Server logs give you the bottom-up view: a heat map of crawl behavior showing which pages are heavily trafficked by AI bots. But that’s only half the picture. You also need the top-down view: for your high-priority queries, which pages are being cited?
“You’re really trying to triangulate a picture of how agents are visiting your pages and how agents are using your pages for RAG and runtime retrieval.”
Question 5: Should You Use Answer Blocks?
The short answer: Yes, definitely.
LLMs consistently extract short, declarative answer chunks. They’re looking for authoritative, fresh snippets they can include in responses. Formatting pages with Q&A sections, TLDRs, and summaries at the top is a strong strategy.
Haliday’s framing: “You can think of the agent as sitting between you and your end customer. You want to make sure you’re setting them up for success with prepared snippets they can take and include in their responses.”
Specifics: add first-paragraph definitions, FAQ blocks, key fact sections, and step-by-step blocks. Make sure they’re well-structured from an HTML standpoint and succinctly answer the question. Freshness signals on the answer help. Baking authority into the first sentence helps. General page hygiene matters.
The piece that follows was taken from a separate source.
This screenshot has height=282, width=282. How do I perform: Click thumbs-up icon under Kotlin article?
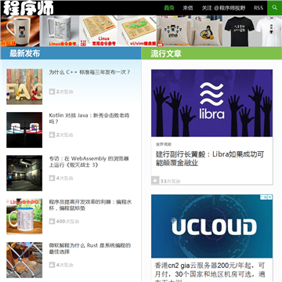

Bonus Question: Can You Capitalize on LLM URL Hallucinations?
The short answer: Yes, if you have enough traffic.
LLMs love to make up URL paths. Studies show about 1% of URLs that ChatGPT tries to retrieve don’t actually exist. If you can track those hallucinated URLs in your server logs, they represent opportunities to create pages that will “just work.”
The caveat: not everyone has sufficient traffic for this to be worthwhile. But for larger sites or those with higher hallucination rates, it’s free traffic waiting to be captured. And the data suggests this problem isn’t going away.
My Takeaways
What I appreciated about Haliday’s talk was the decisiveness. After two days of frameworks and theory, he gave us a checklist: do this, don’t do that, here’s why.
The quick summary:
- Markdown alternatives: Skip it. The RAG pipelines already handle HTML-to-markdown conversion. Focus on clean, well-structured pages instead.
- llms.txt: Not yet. Keep an eye on it, but don’t invest time today. And definitely don’t put “Hey AI, click this” in your footer.
- Schema: Yes, go deeper. Prioritize based on your content types, but this is table stakes now. Don’t forget ImageObject for Google Images traffic.
- Server logs: Yes, analyze AI bot traffic. Combine bottom-up crawl data with top-down citation analysis to get the full picture.
- Answer blocks: Yes, add them. TLDRs, FAQs, key facts, step-by-step blocks. Spoon-feed the intermediary.
- Hallucinated URLs: Track them in logs if you have the traffic volume. Free page opportunities.
The forward-looking piece about OpenAI’s Agentic Commerce Protocol and the Apps SDK is worth watching. App store optimization for ChatGPT might sound far-fetched, but Haliday’s timeline—six to nine months until app discovery is live—makes it feel imminent.
As Haliday put it, “We are all students of the space.” But some students are doing their homework more rigorously than others. This talk was a good reminder to stay practical while the theory catches up.